**SOURCE TEXT**.
BEGIN
1. the architecture of inhabitation:
transgressing the boundaries of formal architecture
2021
m. arch. dissertation
This dissertation challenges the notion that architecture can ever be complete, shifting the conversation
from ‘architecture as product’ to ‘architecture as process’ and effectively accepting that architecture is subject
to change.
The inhabitant can act as this force of change over the course of the building’s lifetime, making
it ‘living’ architecture.
Unfortunately, formal or conventional architecture tends to forget this, negating the
dweller’s inhabitation and agency as a valid contribution to architecture. Instead, it perceives the dweller as
a contingency, reducing the creative inhabitant to a generic user in an attempt to create a false sense of
stability and completion.
However, inhabitation and dweller agency produce their own architecture: the architecture of inhabitation.
If to inhabit is to create and to contribute by means of this agency, then to inhabit is inevitably to transgress
the boundaries of formal architecture.
While designing with people rather than for people is a step in the right direction, it is imperative that we seek ways to facilitate designing by people.
In emphasising process over product, the dissertation itself is very process-driven. Structured in an inductive manner, different parts of the study continuously loop and feed into each other reciprocally.
Different sources of data (literature, observation, and interviews with dwellers and professionals) are layered onto each other and triangulated to ensure the validity of the study.
Rather than oversimplifying the formal and informal as a binary condition, it is essential that such concepts are understood along a spectrum, recognising hybridisation instead of difference.
Agency, defined as the creative action of individuals to induce change, also varies across the spectrum.
The study recognises that inhabitation and transgression of formal architecture occur across a spectrum. While this is not a dissertation about boathouses, the boathouse serves as a means of exploring agency & inhabitation within the local context. In most cases, the boathouse serves as a secondary seasonal dwelling, verging closer towards the ‘informal’ and inhabitation.
The three fieldwork locations, selected based on the largest number of boathouses and area, are Armier, St Thomas Bay, and Mellieħa (beneath Gerbulin Area and Santa Maria Estate). The three sites too exist along a spectrum in terms of their origins.
Such settlements are situated by coastal peripheries. On an island, we are even more susceptible to categorising land and sea as a duality; however, the transitional space between the two opens new opportunities of hybridity. Their marginal setting endorses freedom, endowing such in-between realms with a sense of otherness.
END
**PROMPT A**. Translate this sentence from the dissertation abstract into Spanish: "Agency, defined as the creative action of individuals to induce change, also varies across the spectrum."
**PROMPT B**. Summarize the dissertation abstract in two sentences.
**PROMPT C**.
Answer these questions from the dissertation abstract:
(i) What year is given for the dissertation?
(ii) Which sources of data are layered and triangulated in the study?
(iii) On what basis were the three fieldwork locations selected?
None of the records is needed for this work.

**DATASET CONTENT**.
BEGIN
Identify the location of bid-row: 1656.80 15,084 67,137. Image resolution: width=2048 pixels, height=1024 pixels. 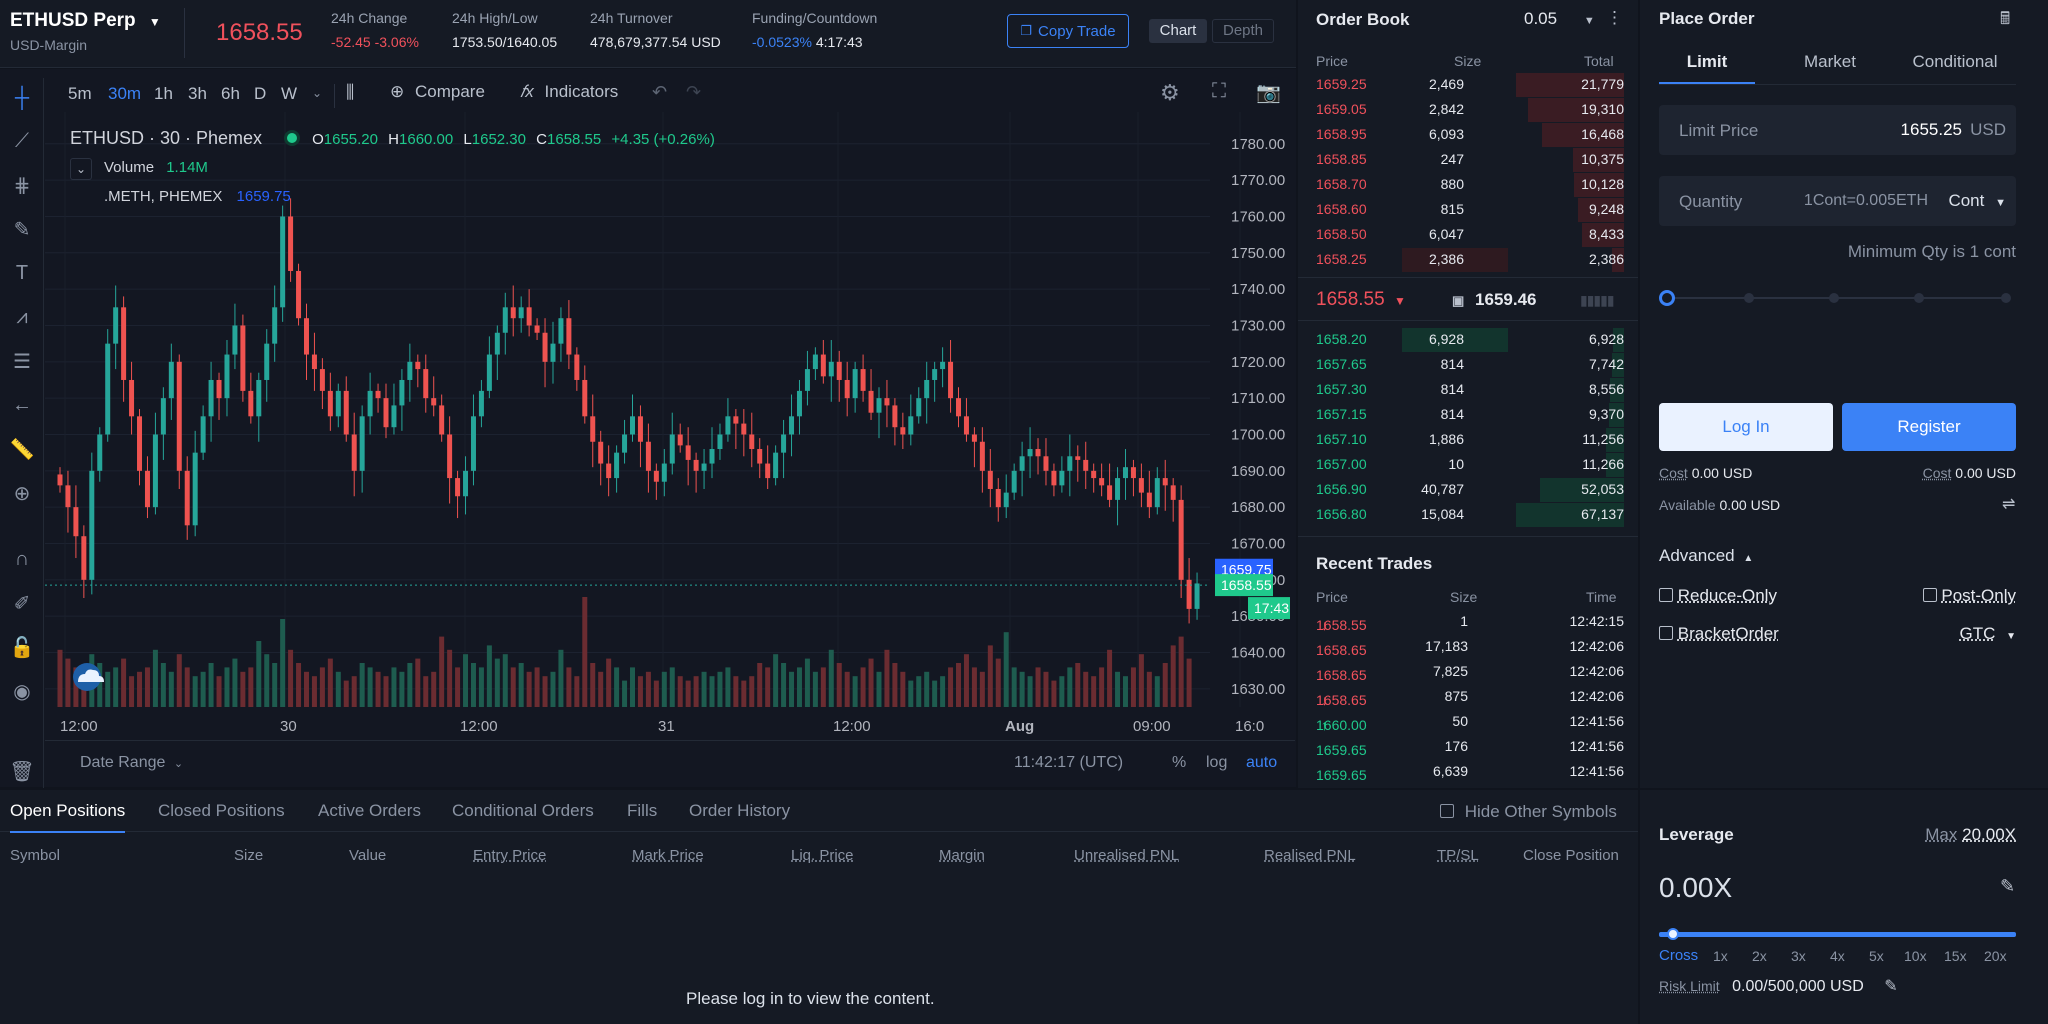
(1470, 514).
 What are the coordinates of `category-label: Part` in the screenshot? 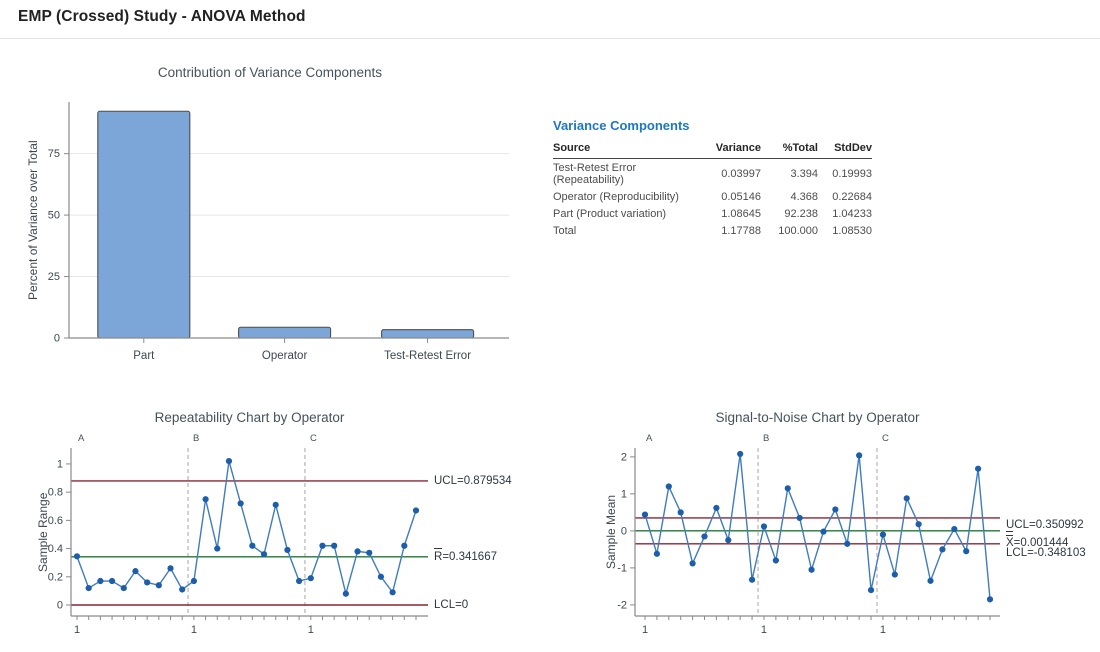 It's located at (144, 356).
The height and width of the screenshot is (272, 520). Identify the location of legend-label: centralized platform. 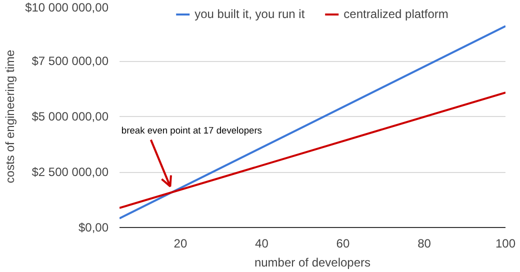
(396, 14).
END
**EXERCISE RESPONSE A**. La agencia, definida como la acción creativa de los individuos para inducir el cambio, también varía a lo largo del espectro.

**EXERCISE RESPONSE B**. The dissertation argues that architecture is never complete but a process that inhabitants change over a building's lifetime, while formal architecture reduces the creative inhabitant to a generic user. Drawing on literature, observation and interviews, it places the formal and informal along a spectrum and uses boathouses at Armier, St Thomas Bay and Mellieħa to explore agency and inhabitation in the local context.

**EXERCISE RESPONSE C**.
(i) 2021
(ii) Literature, observation, and interviews with dwellers and professionals
(iii) The largest number of boathouses and area